[Collected data]
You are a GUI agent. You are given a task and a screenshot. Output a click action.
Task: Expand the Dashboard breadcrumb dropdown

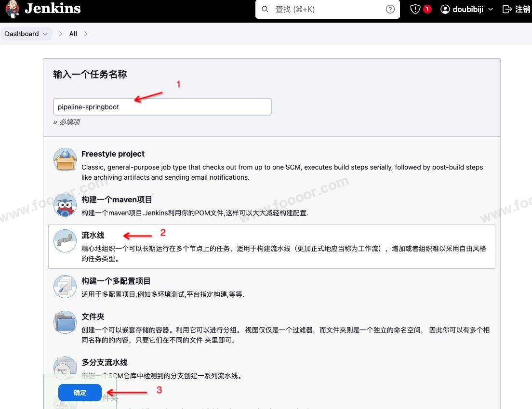(45, 34)
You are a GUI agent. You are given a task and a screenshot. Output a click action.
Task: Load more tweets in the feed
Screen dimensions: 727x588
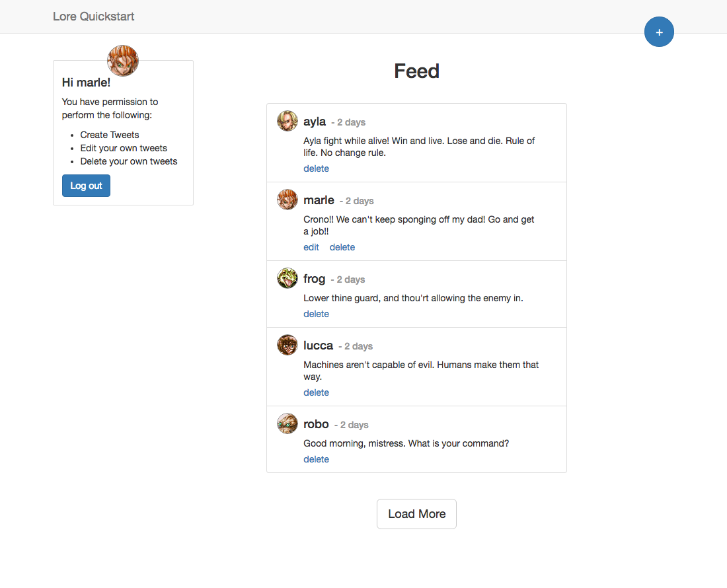(416, 514)
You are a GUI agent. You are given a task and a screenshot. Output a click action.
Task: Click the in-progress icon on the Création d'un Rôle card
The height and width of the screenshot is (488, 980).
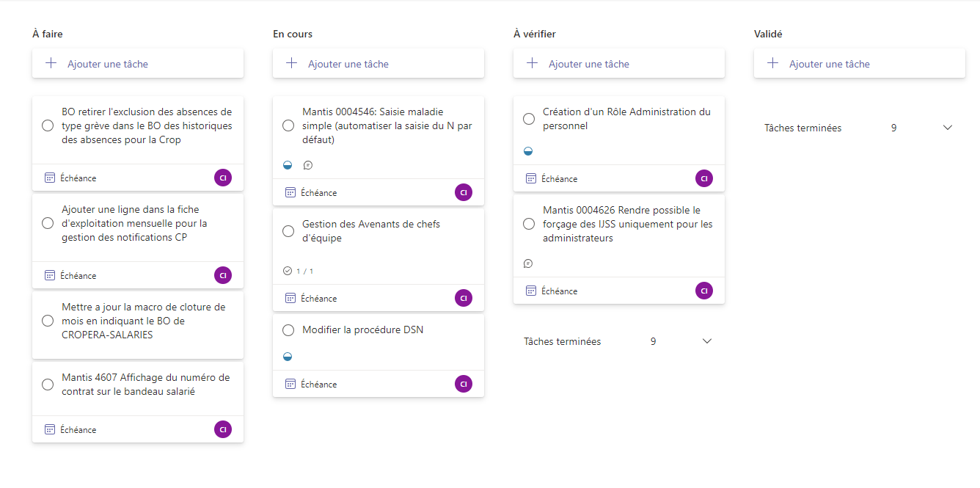point(528,151)
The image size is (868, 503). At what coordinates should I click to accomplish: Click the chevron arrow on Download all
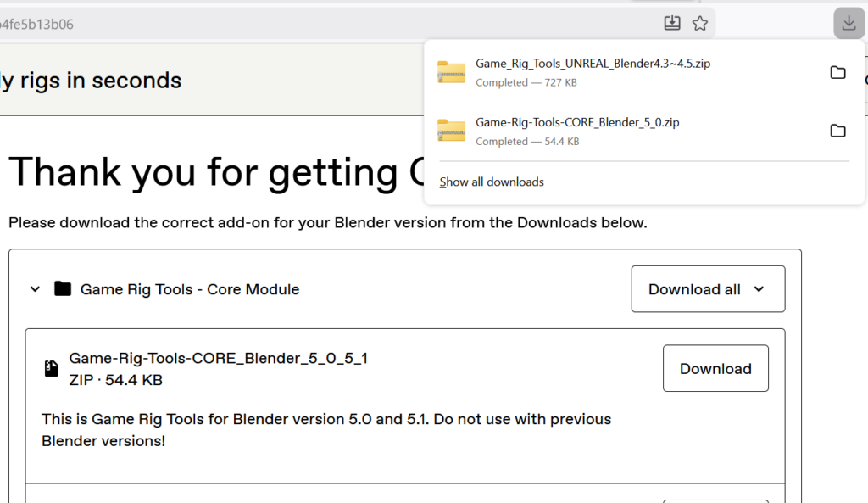tap(759, 289)
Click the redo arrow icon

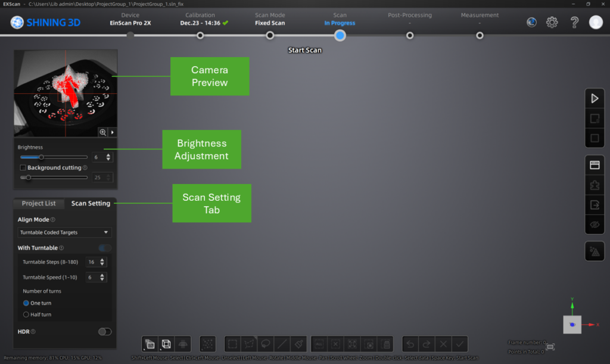click(x=427, y=344)
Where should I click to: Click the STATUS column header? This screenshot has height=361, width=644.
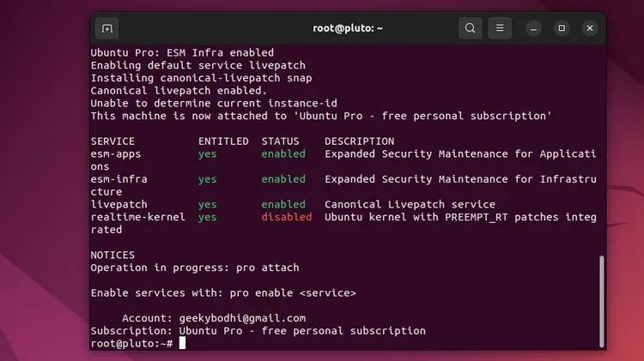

* [Task brief]
Using the data above, which lines fall from the one with "Task: Expand the" through the one with "Task: Click the"? Repeat them exactly, ends included, minus any pictures.

* [Reply]
Task: Expand the Dashboard breadcrumb dropdown

(45, 34)
You are a GUI agent. You are given a task and a screenshot. Output a click action.
Task: Load more tweets in the feed
Screen dimensions: 727x588
(416, 514)
You are a GUI agent. You are given a task and a screenshot. Output a click action.
Task: Click the in-progress icon on the Création d'un Rôle card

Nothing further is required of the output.